IFTA’s summer field tour in New York last year focused on automation technologies and growers who are utilizing new equipment to save on labor.
And automation is still on everyone’s minds.
At the IFTA conference in Washington in February, two speakers shared updates on apple harvesters currently under development.
Abundant Robotics aims to have an automated apple harvester available for commercial use in the U.S. by the 2018 harvest. Read and watch more about the company’s efforts in the November 2016 issue of Good Fruit Grower.
Growers at IFTA also got a first look at another automatic harvester in the works from Israel-based FF Robotics.
Founder Avi Kahani said that the key to his system, which uses a three-pronged gripper for picking, is a fruit identification algorithm that “learns” in each orchard so that the harvester can adapt to the specific cultivar and canopy structure.

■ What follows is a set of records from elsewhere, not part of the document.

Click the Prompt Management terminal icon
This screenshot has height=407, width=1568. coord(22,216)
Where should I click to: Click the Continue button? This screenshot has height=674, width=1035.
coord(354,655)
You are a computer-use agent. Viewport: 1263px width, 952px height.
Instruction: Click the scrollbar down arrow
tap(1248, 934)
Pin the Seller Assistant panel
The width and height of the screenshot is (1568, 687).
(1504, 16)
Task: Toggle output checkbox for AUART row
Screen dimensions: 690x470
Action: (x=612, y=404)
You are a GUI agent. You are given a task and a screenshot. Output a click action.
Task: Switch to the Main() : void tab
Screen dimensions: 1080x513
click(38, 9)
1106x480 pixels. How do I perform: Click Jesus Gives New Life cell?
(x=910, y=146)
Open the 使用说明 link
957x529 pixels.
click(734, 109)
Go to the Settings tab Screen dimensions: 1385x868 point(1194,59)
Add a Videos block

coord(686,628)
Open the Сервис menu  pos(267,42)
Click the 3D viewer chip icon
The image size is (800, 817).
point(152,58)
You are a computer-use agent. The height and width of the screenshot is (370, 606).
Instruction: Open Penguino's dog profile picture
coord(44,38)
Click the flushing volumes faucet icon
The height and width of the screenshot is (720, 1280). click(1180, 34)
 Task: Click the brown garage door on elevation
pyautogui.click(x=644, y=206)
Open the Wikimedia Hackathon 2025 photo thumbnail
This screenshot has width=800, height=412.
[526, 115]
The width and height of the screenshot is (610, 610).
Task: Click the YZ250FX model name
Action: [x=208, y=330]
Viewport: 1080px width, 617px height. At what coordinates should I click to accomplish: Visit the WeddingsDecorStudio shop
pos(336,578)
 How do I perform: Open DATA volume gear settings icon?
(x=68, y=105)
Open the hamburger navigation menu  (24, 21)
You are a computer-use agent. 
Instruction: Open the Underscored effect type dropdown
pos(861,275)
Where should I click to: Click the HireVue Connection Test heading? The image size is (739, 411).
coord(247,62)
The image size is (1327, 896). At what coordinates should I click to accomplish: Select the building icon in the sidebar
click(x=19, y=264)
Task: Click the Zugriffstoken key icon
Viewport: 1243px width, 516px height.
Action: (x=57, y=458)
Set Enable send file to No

The company is currently focused on apples, Kahani said, but thanks to the learning software, eventually the harvester should be able to pick a variety of tree fruit after swapping in specialized grippers.
The automatic picker should be able to harvest about 85 percent of the crop, leaving the rest for hand-picking. But even including the labor cost of hand-picking the remaining apples, Kahani said he expects his harvester to offer growers a return on investment in just two years.
FF Robotics is planning to bring a prototype to test in orchards in Washington this fall.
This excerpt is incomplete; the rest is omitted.